Attending Surgeon China Medical University Hospital Taichung, Taiwan (Republic of China)
Objectives: For decades, using the brachial artery as a "shuntless" hemodialysis access for patients unsuitable for conventional arteriovenous shunts has been advocated. Two fundamental methods include axillobrachial artery bypass graft (AABG) and superficialization of the brachial artery (SBA). A new method by suturing a 3cm in length, pillow-shaped polytetrafluoroethylene graft to the brachial artery in side-to-side fashion (Fig 1) has been advocated. In this report, we share our experience with this "artificial aneurysm" (AA) approach.
Methods: All patients who underwent "AA" procedures were retrospectively reviewed over the past eight years. The indications, early and late complications, as well as primary patency (PP), secondary patency (SP), and access survival (AS) of the "AA" were analyzed and compared to the outcomes of AABG and SBA as reported in published articles.
Results: Between October 2014 and August 2022, eight "AAs" were created in five patients with a mean age of 74.6. Indications included bilateral central vein occlusion, exhausted options of catheter access for hemodialysis, and autologous fistulae with a short cannulation segment. All "AAs" achieved functionality within two weeks, except for two cases with poor wound healing. The early complications included two poor wound healing, one subcutaneous hematoma which needed evacuation. One late pseudoaneurysm formation due to suture line dehiscence occurred, necessitating a redo of the "AA" via the original arteriotomy. No occlusion events of "AAs" were observed, with the main cause of loss AS being death. The 12-month and 24-month PP/SP/AS were 100%/100%/75% and 66.7%/66.7%/41.7%, respectively (Table I). Compared to AABG results, which showed approximately 87.9%/90.7% and 70.4%/80.3% PP/SP at 12 and 24 months, respectively, our series demonstrated better early patency. In comparison to a multicenter retrospective study of SBA in 233 cases from Japan, with a mean age of 71.4 and impressive 12-month and 24-month PP/SP of 93.3%/96.5% and 88.3%/92.9%, respectively, our preliminary results appear less favorable due to poorer patient survival. However, noteworthy is the absence of brachial artery occlusion, hand ischemia, or pain during hemodialysis in any single patient in our series.

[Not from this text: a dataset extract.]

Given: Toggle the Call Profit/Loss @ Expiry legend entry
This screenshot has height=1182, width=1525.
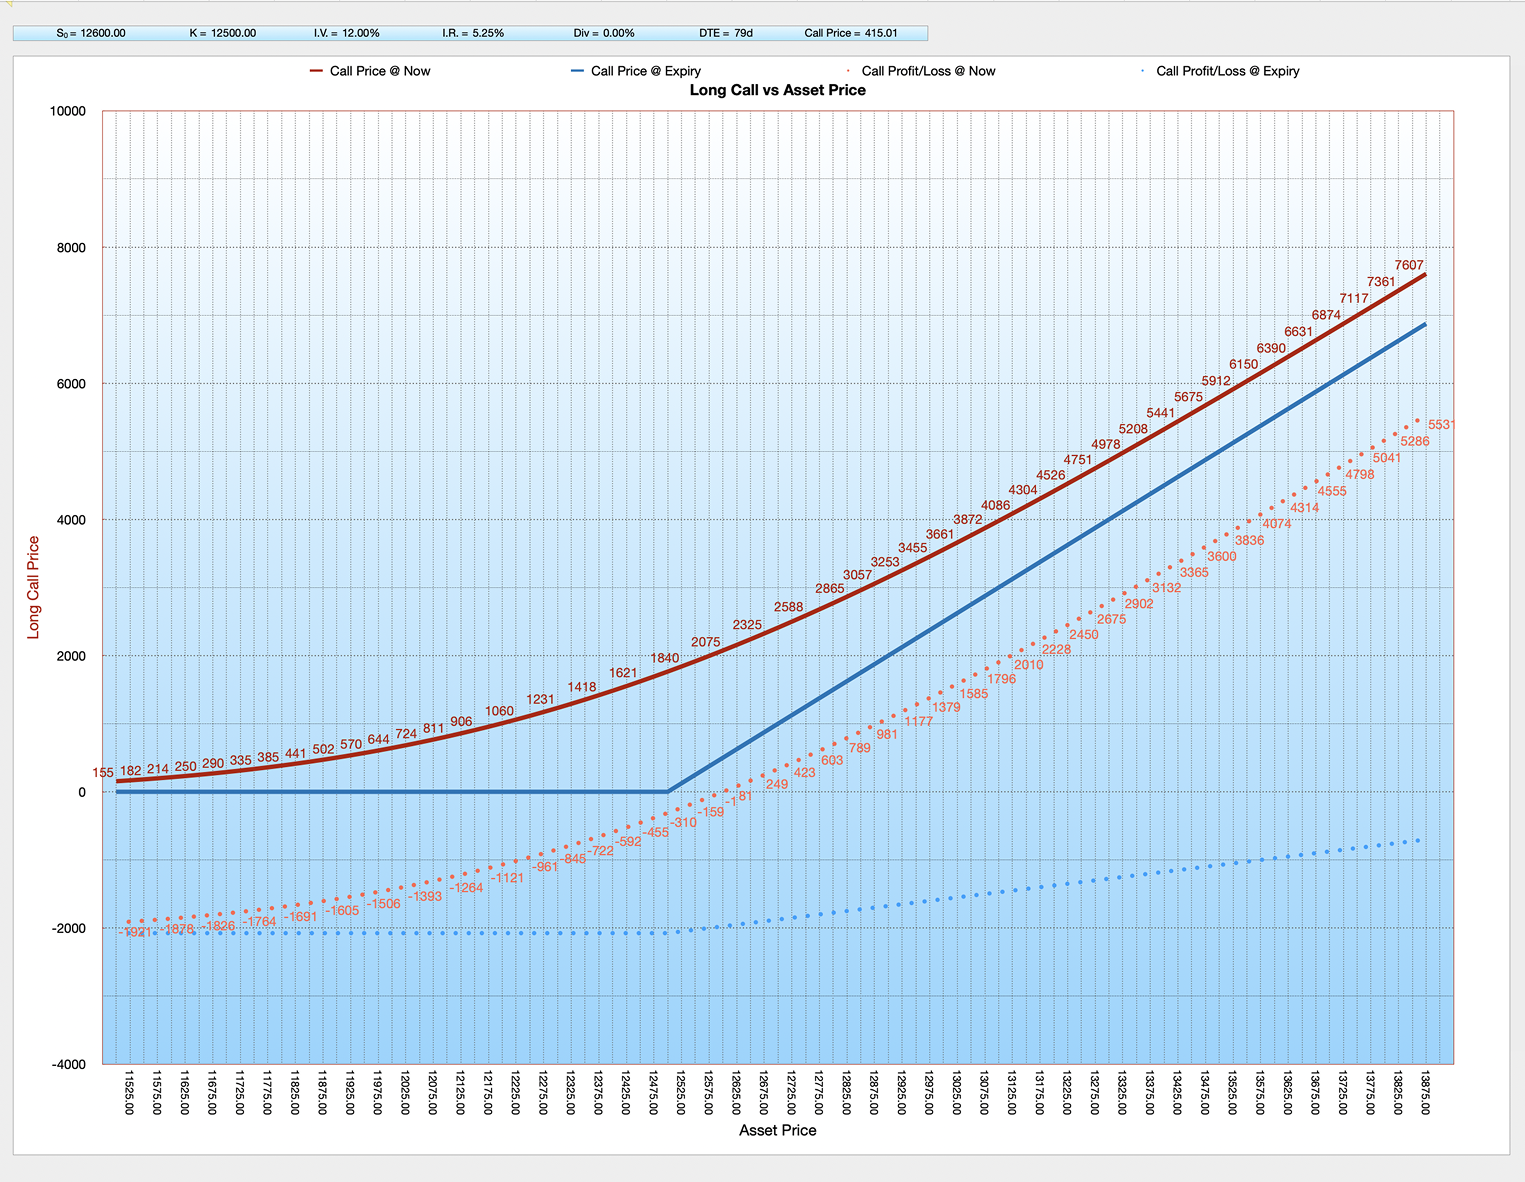Looking at the screenshot, I should pyautogui.click(x=1227, y=71).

Conclusions: Using “artificial aneurysm” over brachial artery as a hemodialysis access is a thought outside-the-box. While the numbers might be limited, it offers a potential solution with acceptable early/late complications and patency for patients facing challenges such as small brachial arteries, poor distal run-off, ineligibility for brachial artery superficialization, and axillobrachial artery bypass graft.